**Required actions**
1. Swap "credit cards" for "charge cards" in everything from "It’s no secret" down to "in their use." in the credit card passage below, and write out the result.
2. Reproduce the entries below exactly, everything from their start down to the line containing "affidavit (726, 738)". Leave the pictures out of your answer.

**Text provided**
------------------------------------------------------------------------

It’s no secret that credit cards can be useful to both businesses and individual consumers. It’s also no

secret that letting things get out of control with credit cards can be disastrous to your financial well-being. Given these facts, it is worthwhile and important to have a solid understanding of the mathematics involved in their use.

**A Credit Card Explained: What Is It Really?**

Credit cards are a handy and flexible way to pay for items using the bank’s credit facility (borrowed money). Swiping your credit card through the payment machine at the gas/petrol pump may not seem like you’re taking out a loan, but in fact, you are borrowing each time for every transaction. The bank (or any other financial institution) that issued your card makes the payment to the gas station on your behalf, and you repay them later to the bank.

You are the borrower, and the financial institution is the lender. People do use credit cards to purchase items that they do not have the cash to pay for in full. However, there are several additional reasons to use a credit card to pay for anything other than the requirement to borrow the money to pay. You may be able to pay with cash at the gas station or shopping mall, but you prefer to use a credit card since it is easier to pay at the pump.

Using a credit card to pay for Internet transactions is typically far more convenient than other methods. In addition, for some expenditures (such as hotel rooms and vehicle rentals), using a credit card may eliminate the need to leave a hefty deposit. Other motivations to use a credit card include “cash back” or frequent flyer mile incentives provided by some card issuers. Regardless of your motivations, using a credit card involves borrowing money, whether you intend to do so or not.

Because using a credit card entails borrowing money, it also involves paying interest. One typical criticism about credit cards is that their interest rates are sometimes quite expensive when compared to other loans, such as the automobile or home loans. However, car loans or house loans are collateralized loans. This implies that if you do not return the loan on time, the lender has the authority/right to repossess the property for which you borrowed the funds.

The collateral for a vehicle loan is the automobile; the collateral for a mortgage or home equity loan is the house. Secured loans are those that have a piece of collateral attached to them. Lenders would prefer that you repay the loan, but if you don’t, they may at least claim the collateral to collect the money you owe them. On the other hand, credit cards are often unsecured loans.

A credit card is typically issued without any form of security. The only assurance the lender has is that you will repay the loan. If you don’t pay back what you owe, the lender can—and will—take legal action to recover the money due to it, but it doesn’t have the authority to confiscate any of your personal property as compensation. Credit card debts are frequently resolved in bankruptcy court, where the lender is usually only able to collect a portion of what is due. Credit card interest rates are higher in order for the lender to make up for these types of losses. This also means that candidates for credit cards with good credit histories may be able to acquire a card with a reduced interest rate because the danger of them defaulting is lower.

**1. ****Interest Calculation and Average Daily Balance**

The computation of credit card interest might be difficult. On the one hand, since statements are generated and payments are due on a monthly basis, it makes it reasonable to compute and charge interest to the account on a monthly basis. However, because the balance varies from day to day, it appears that interest should be computed daily to account for the fact that the principal owing does not remain constant during the month.

Assume I owe an Rs500 debt on my credit card at the beginning of April. On April 5, I charge Rs300, make an Rs200 payment on April 14, and charge Rs1,600 on April 30.

------------------------------------------------------------------------

**Dataset**

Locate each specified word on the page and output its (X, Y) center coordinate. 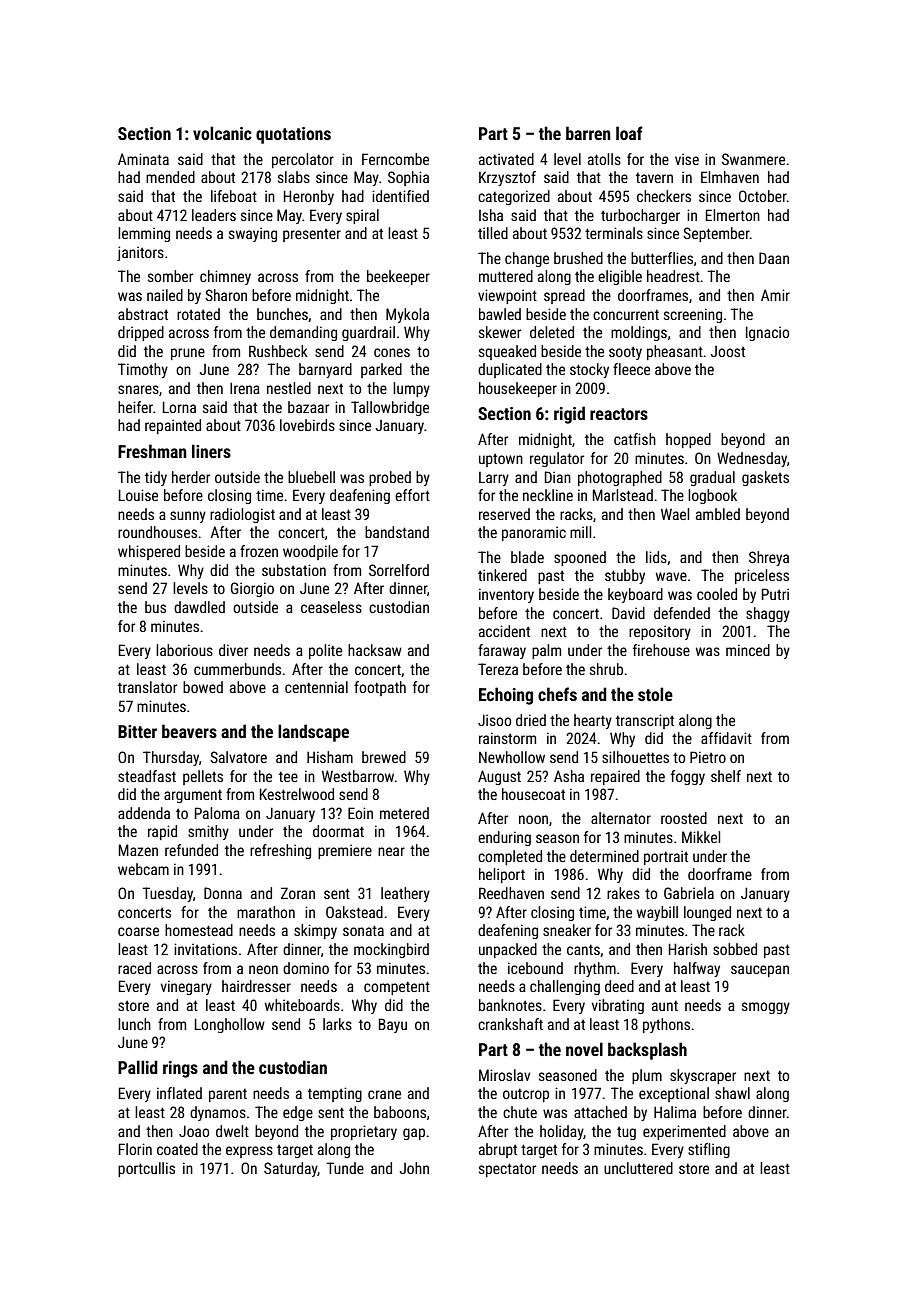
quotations (293, 135)
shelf (726, 776)
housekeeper (518, 389)
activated (506, 159)
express (249, 1152)
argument (193, 796)
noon (533, 819)
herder (191, 477)
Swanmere (753, 159)
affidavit (726, 738)
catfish (635, 439)
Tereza (498, 669)
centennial (316, 687)
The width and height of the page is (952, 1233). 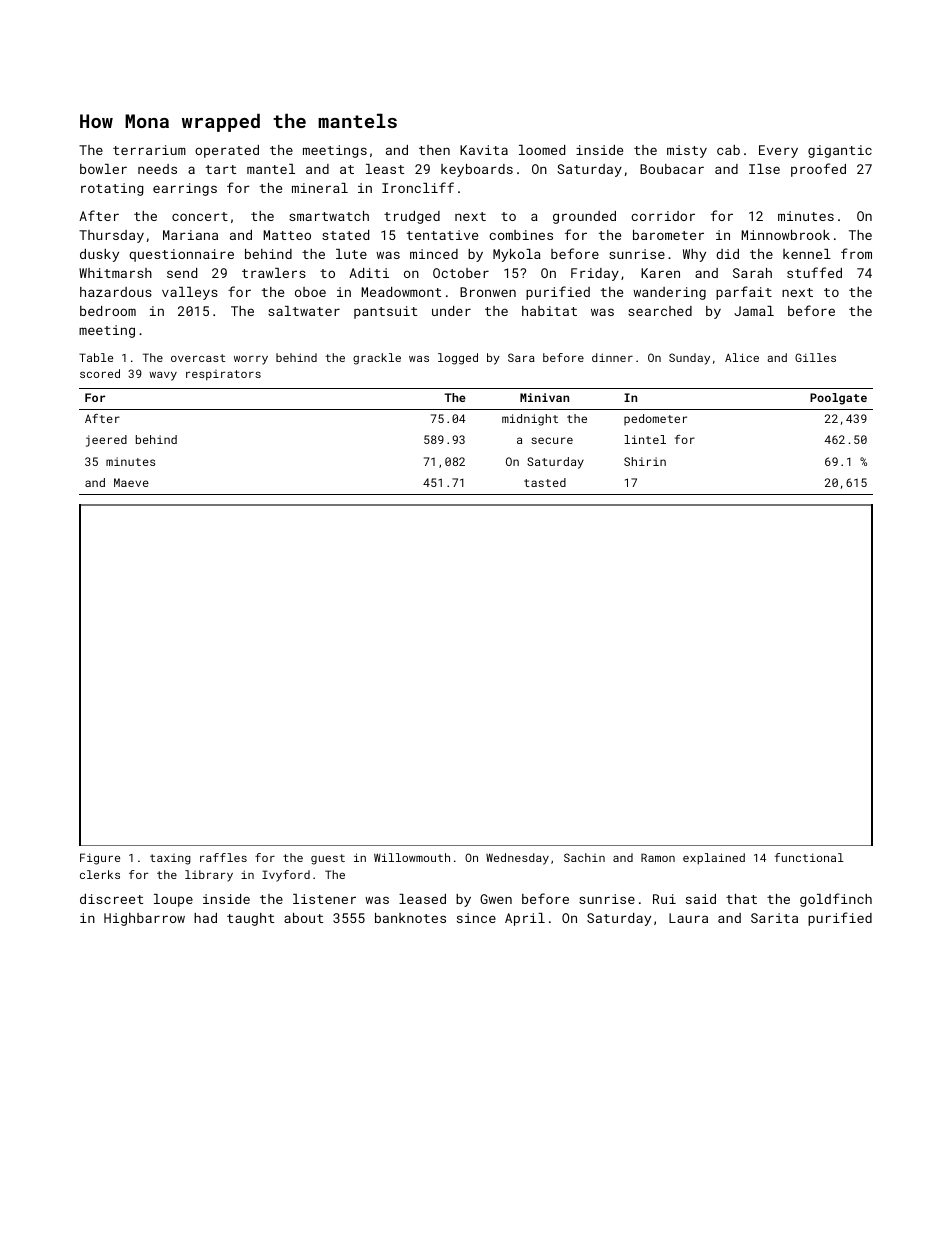 I want to click on leased, so click(x=422, y=899).
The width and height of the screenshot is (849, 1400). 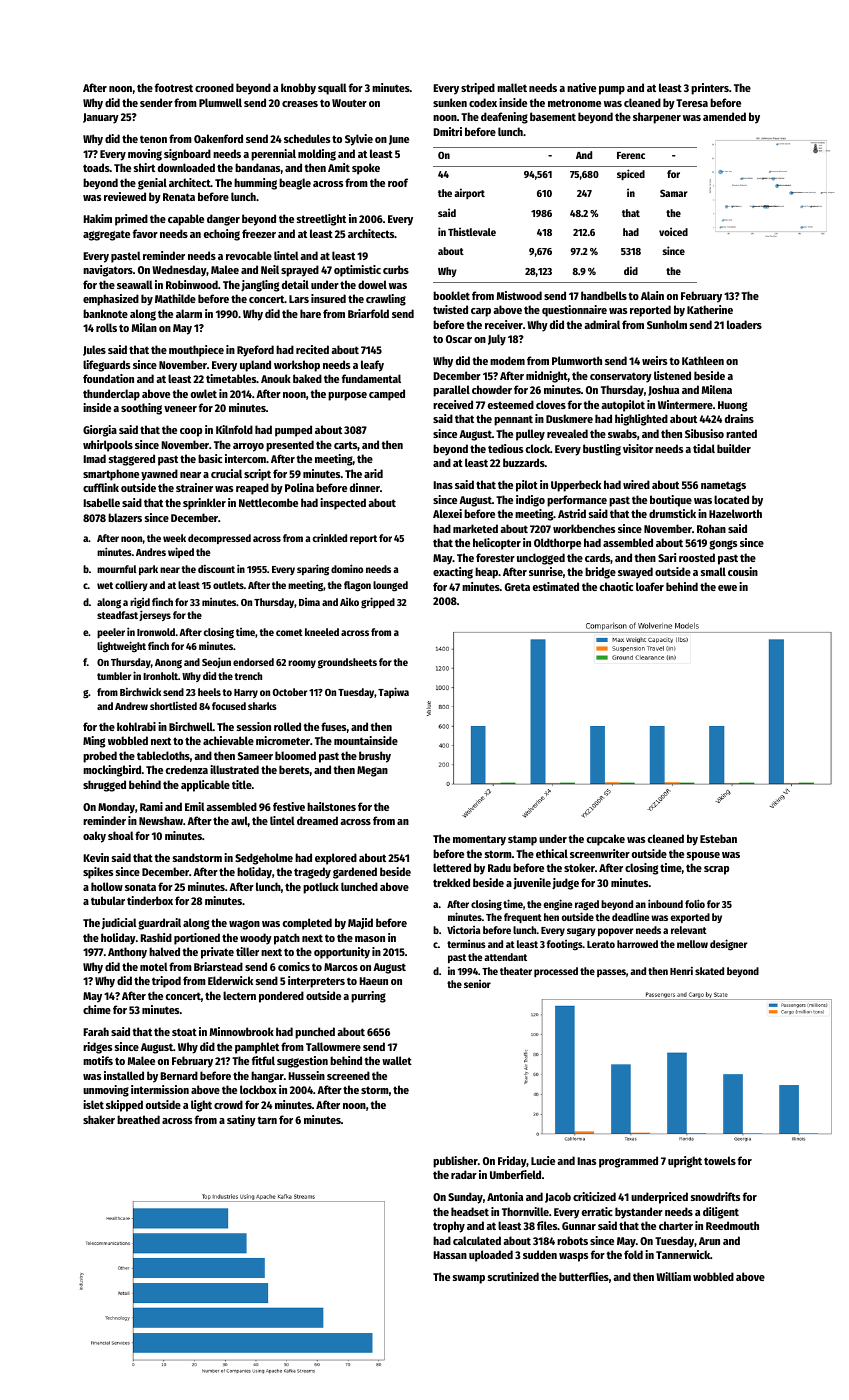 What do you see at coordinates (606, 840) in the screenshot?
I see `cupcake` at bounding box center [606, 840].
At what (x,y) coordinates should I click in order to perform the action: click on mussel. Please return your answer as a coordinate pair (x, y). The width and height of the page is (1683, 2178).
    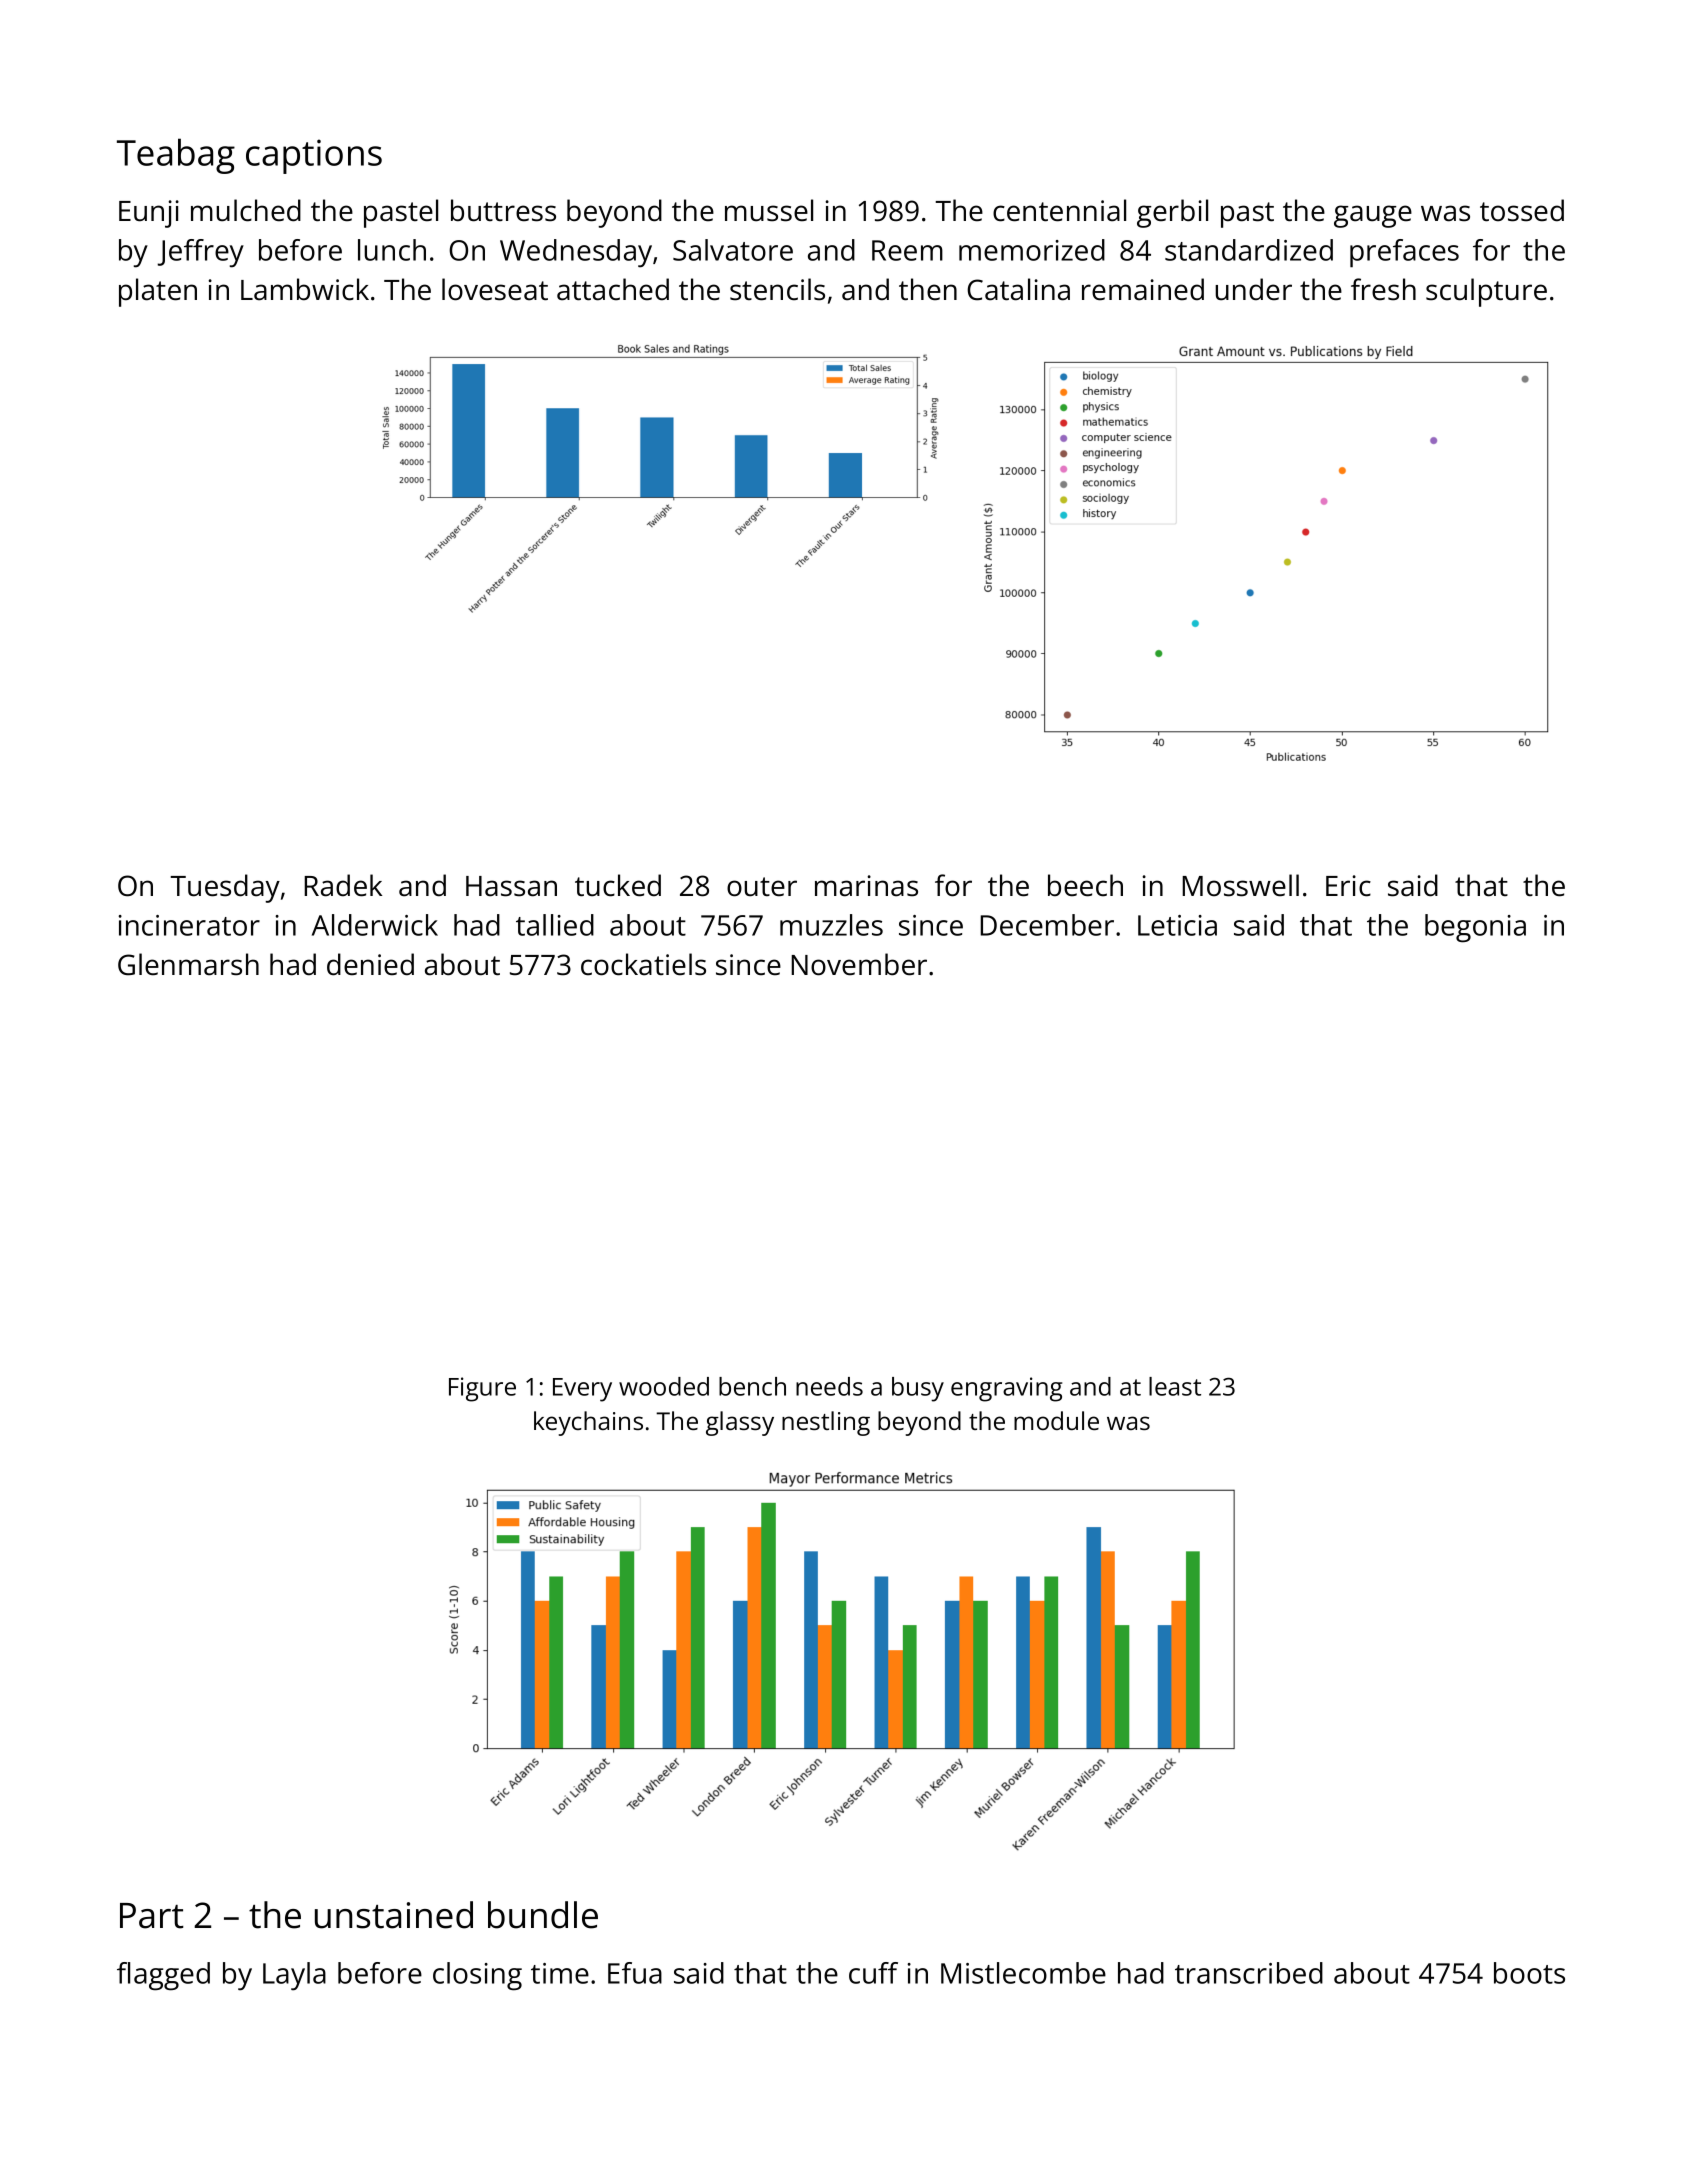
    Looking at the image, I should click on (769, 210).
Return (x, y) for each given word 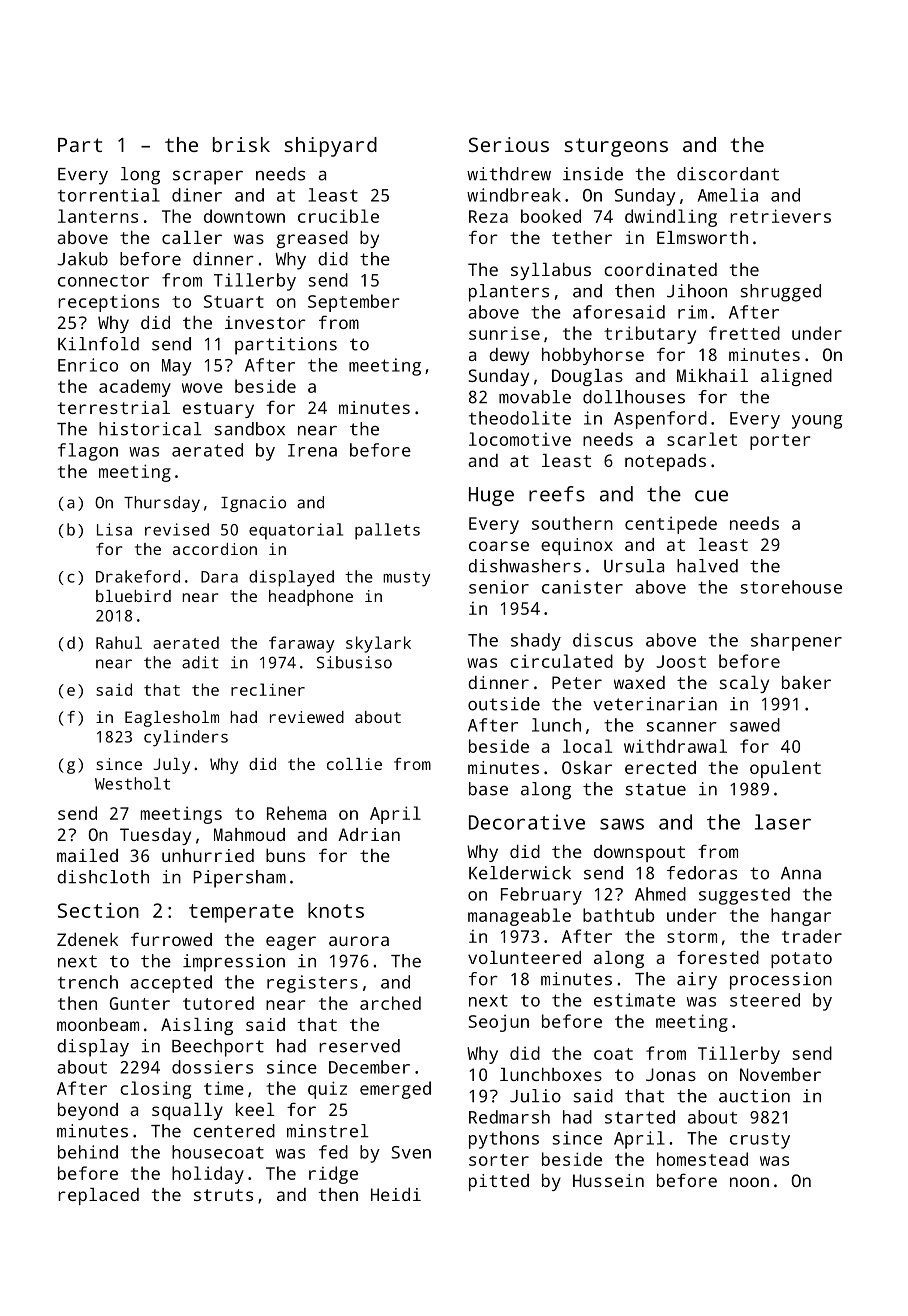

------------------------------------------------------------------------

**Solved problems**
1.
It’s no secret that charge cards can be useful to both businesses and individual consumers. It’s also no

secret that letting things get out of control with charge cards can be disastrous to your financial well-being. Given these facts, it is worthwhile and important to have a solid understanding of the mathematics involved in their use.

2.
Locate each specified word on the page and output its (X, Y) center coordinate. 
quotations (293, 135)
shelf (726, 776)
housekeeper (518, 389)
activated (506, 159)
express (249, 1152)
argument (193, 796)
noon (533, 819)
herder (191, 477)
Swanmere (753, 159)
affidavit (726, 738)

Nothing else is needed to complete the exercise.